Current approaches in tissue engineering are geared toward generating tissue-specific stem cells. Given the complexity and heterogeneity of tissues, this approach has its limitations. An alternate approach is to induce terminally differentiated cells to dedifferentiate into multipotent proliferative cells with the capacity to regenerate all components of a damaged tissue, a phenomenon used by salamanders to regenerate limbs. 5-Azacytidine (AZA) is a nucleoside analog that is used to treat preleukemic and leukemic blood disorders. AZA is also known to induce cell plasticity. We hypothesized that AZA-induced cell plasticity occurs via a transient multipotent cell state and that concomitant exposure to a receptive growth factor might result in the expansion of a plastic and proliferative population of cells. To this end, we treated lineage-committed cells with AZA and screened a number of different growth factors with known activity in mesenchyme-derived tissues. Here, we report that transient treatment with AZA in combination with platelet-derived growth factor–AB converts primary somatic cells into tissue-regenerative multipotent stem (iMS) cells. iMS cells possess a distinct transcriptome, are immunosuppressive, and demonstrate long-term self-renewal, serial clonogenicity, and multigerm layer differentiation potential. Importantly, unlike mesenchymal stem cells, iMS cells contribute directly to in vivo tissue regeneration in a context-dependent manner and, unlike embryonic or pluripotent stem cells, do not form teratomas. Taken together, this vector-free method of generating iMS cells from primary terminally differentiated cells has significant scope for application in tissue regeneration.

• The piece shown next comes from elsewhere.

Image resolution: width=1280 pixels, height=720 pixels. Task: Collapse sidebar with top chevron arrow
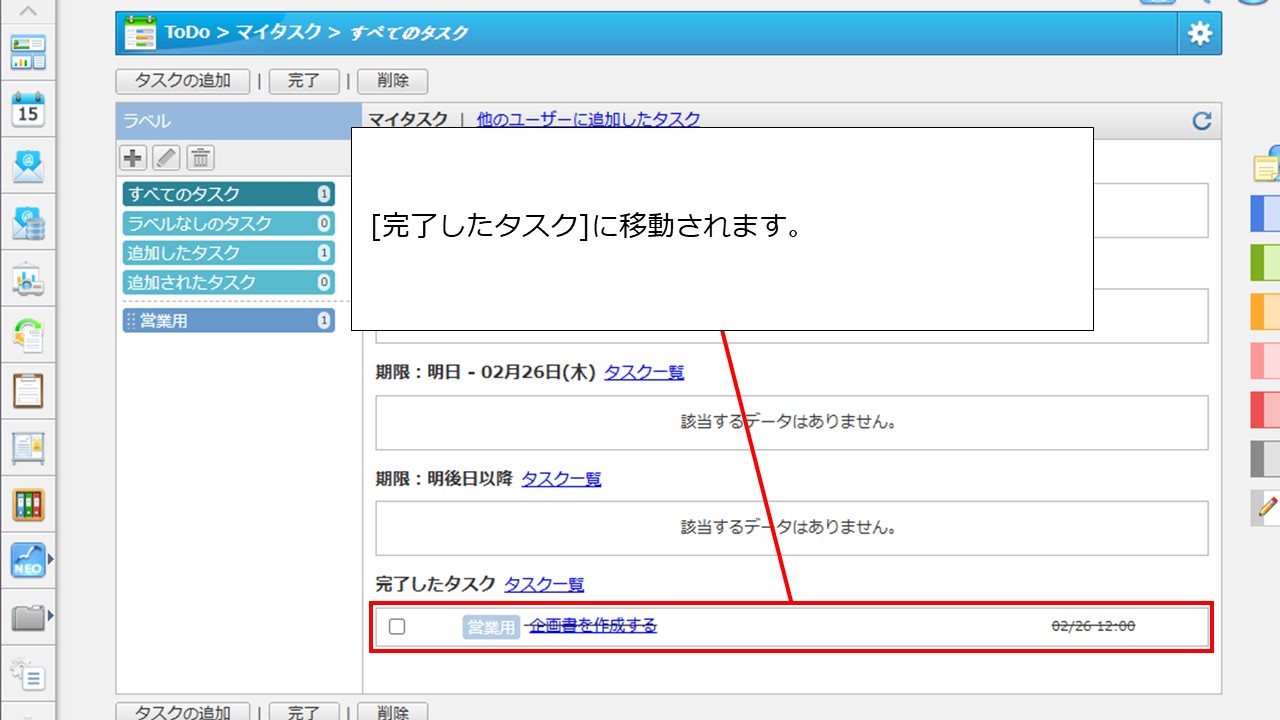[x=28, y=12]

See: http://www.pnas.org/content/113/16/E2306.abstract.html?etoc

PNAS April 19 2016; vo. 113; no.16: E2306–E2315

Figure 1: Conversion of primary osteocytes from Pdgfrα-H2B:GFP mice into renewable multipotent cells. (A) Sorting strategy for harvesting Lin⁻/CD45⁻/SCA1⁻/CD31⁻/Pdgfrα-GFP⁻/CD51⁺ osteocytes from long bones of 8–16-wk-old mice. The Inset shows expression of RUNX2 by confocal immunofluorescence in sorted osteocytes. (B) Schematic outline of the treatment schedule. Osteocytes from A were treated and evaluated by flow cytometry (C) and CFU-F assays (D). (C, i) Flow cytometry profiles of freshly isolated Pdgfrα-GFP⁻/CD51⁺ osteocytes showing progressive loss of CD51 and acquisition of GFP when cultured in media containing PDGF-AB and AZA. (ii) Primary osteocytes treated with media alone did not show acquisition of GFP. A proportion of primary MSCs harvested from bone continue to express GFP. (D) Quantification of oCFU-F colonies (based on size) from osteocytes cultured in MSC medium supplemented for 1–12 and 1–2 d with PDGF-AB and AZA, respectively. (E) CFU-F colony number (based on size) derived from sorted bmMSCs and sorted oCFU-Fs. (F) Growth curves of micro-, small, and large colonies from bmMSCs and oCFU-Fs that were harvested at P1 and perpetuated in culture. (G) Histo- and immunohistochemistry showing multilineage differentiation potential of converted oCFU-Fs. The histogram to the Right shows a comparison of differentiation markers (see Lower panel of images) in untreated osteocytes, bmMSCs, and oCFU-Fs. Also see SI Appendix, Fig. S10 for an extended panel of tissue differentiation markers and quantification. bmMSCs, primary bone marrow mesenchymal stem cells; oCFU-F, colony-forming unit–fibroblasts derived from PDGF-AB/AZA-treated osteocytes. CFU-Fs were scored as micro- (MC, 5–24 cells, <2 mM), small (SC, ≥25 cells, 2–4 mM), or large (LC, >4 mM) colonies (46). (Scale bar, 20 μm.) SD bars, SD between three independent experiments.